United States Air Force Captain (Ret) Ed Lawton lost his long battle with cancer Monday, August 6, 2012, and it is breaking my heart.
The vast majority of you who will read this have no idea who Ed Lawton was, but I’m going to tell you who he was to me.
It’s been so long that I don’t recall all of the specific dates and lengths of time, but I remember Ed and who he was for me and the role he played in my life during a very violent and dangerous tour of duty with the United States Air Force Office of Special Investigations.
I arrived in the Republic of the Philippines in June 1987 as a young Non Commissioned Officer in-Charge of Air Force Office of Special Investigations District 42 Tactical Counterintelligence Collections and my world soon went to hell in a hand basket, as they say.
In August 1987 we had what was at that time the bloodiest coup attempt in the history of the Philippines and it was our job to cover and report on it. It was like watching a war movie without the benefit of a movie theater or television.
In late October 1987 the New Peoples’ Army (NPA) Communist insurgents carried out their first attacks against U.S. personnel in they’re just over ten year history and it was a coordinated attack at 5 locations around Clark Air Base. That’s the day my life changed forever.
As the next few months passed I argued with District 42 and AFOSI leadership to expand our office from one OIC, an NCOIC (me) and collector to a six or eight man office in order to more effectively cover two-thirds of the island of Luzon and five U.S. military facilities in our AOR.
In 1988 that dream happened and Captain Ed Lawton, prior enlisted, became our OIC.
During the next year we experienced more terrorist killings, untold threats, somewhat dangerous missions and worse. As the NCOIC I broke a few rules in order to get the information needed to protect U.S. military resources and personnel.
I violated U.S. federal law, Air Force regulations, AFOSI regulations and the Status of Forces Agreement between the U.S. and the Republic of the Philippines. I argued with junior and senior officers from general on down including Captain Lawton.
Just about any other officer would have had me courts-martialed or Article 15’d, but through it all Captain Lawton had my back and protected me from physical and career harm. I remember one night when I was having a particularly difficult time that Ed actually came to my house and slept on my couch just to keep an eye on me and support me.
In time, we were the best tactical counterintelligence collections shop not just in the Philippines, but in the world and that included the CIA, NCIS, NSA and everyone else. We had more collections items and a higher accuracy rate than anyone. That’s important because before that Congress and the Secretary of the Air Force was considering taking away AFOSI’s tactical counterintelligence mission completely and had openly made that threat, as I understand it and was told.
Ed used to call me in his office and talk about how he didn’t get along with the other officers because he was prior enlisted. We had several officers in the organization that were ring-knockers (Air Force Academy graduates) and some career officers from ROTC – but he was like Rudolph the Red Nosed Reindeer and not allowed to play in any officer games. He was no longer an NCO and “not really an officer.”
He confided in me and I confided in him. As his NCOIC I used to go into his office and close the door. I sat down and told him how he was killing us with his micro management. He’d agree and confess his sins and promise to do better, but it was shortly business as usual.
He told me once that he micro managed because he knew how dangerous our jobs were and he just worried about us. With anyone else I’d have thought they were blowing smoke up my ass but with Ed I believed it. He always had our backs – literally and figuratively.
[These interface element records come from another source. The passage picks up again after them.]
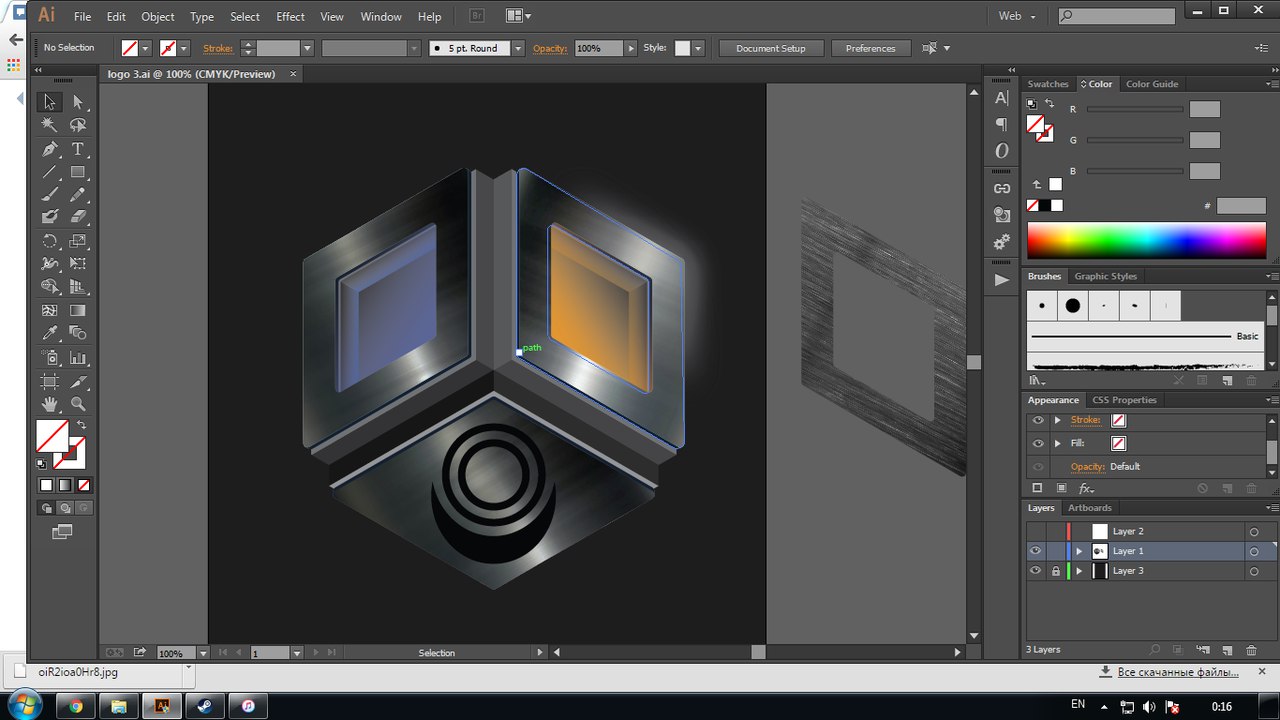This screenshot has width=1280, height=720.
Task: Activate the Eyedropper tool
Action: pyautogui.click(x=49, y=334)
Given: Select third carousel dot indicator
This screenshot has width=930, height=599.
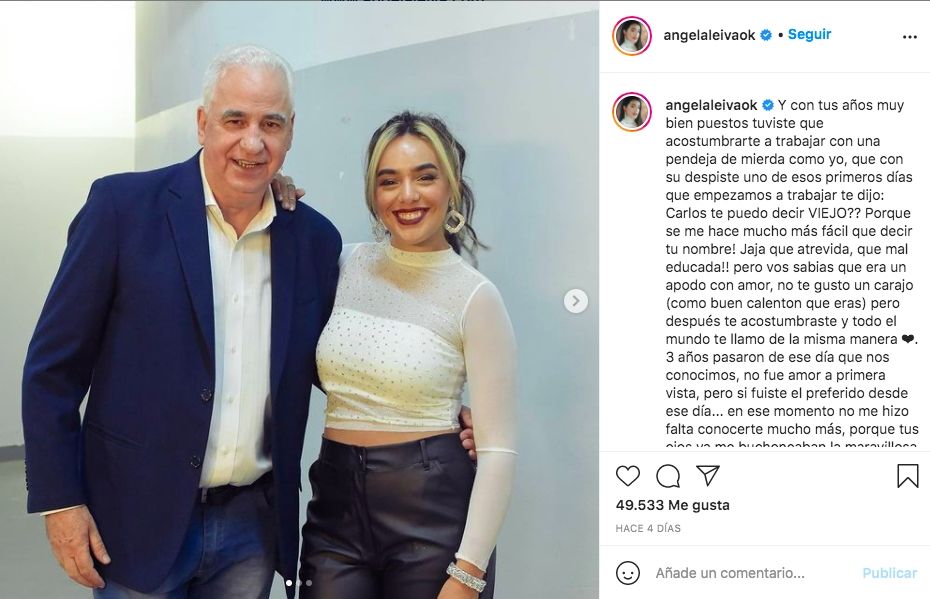Looking at the screenshot, I should pos(308,583).
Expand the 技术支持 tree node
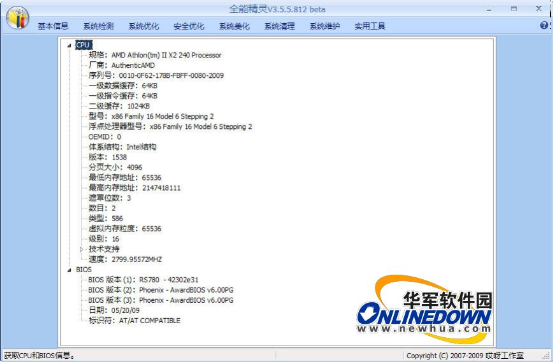 click(x=82, y=249)
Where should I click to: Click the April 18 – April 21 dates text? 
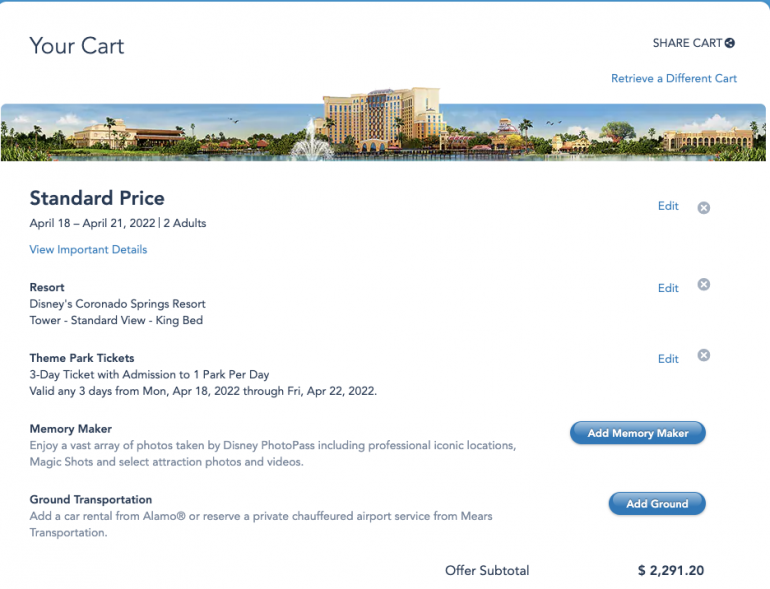91,223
Sometime after I left the Philippines in 1990 Ed began experiencing medical problems. Eventually he was diagnosed with some type of cancer – I don’t know all of the details – and was evacuated back to the States for several surgeries. The surgeries left a gaping hole in his back that would not heal and for the longest time his wife had to change his dressings daily and irrigate the wound.
Ed was in a wheel chair, from what I understand, for the rest of his life, as it turns out, but still found a way to work as a switchboard operator at the White House every Wednesday. He sent news items out to all of us over the years and never stopped fighting for veterans.
I didn’t receive regular emails from Ed, but just every couple of months. I received my last one about two months ago and it was about Veteran’s healthcare and said nothing about his condition worsening.
Today I opened an email from a mutual friend who served in the Philippines with us and learned that Ed lost his battle with cancer Monday.
I have a hole in my heart for this great man, great military officer and great friend. I pray, although I already know the answer, that God will accept and keep Air Force Captain (Ret) Ed Lawton in his loving bosom and bestow his many blessings upon Ed and his family.
Goodbye, Ed, and thank you for helping me through the toughest time in my life. I hope that if I have any struggles in my life even close to what you have endured that I handle them with the grace and style you displayed for us all.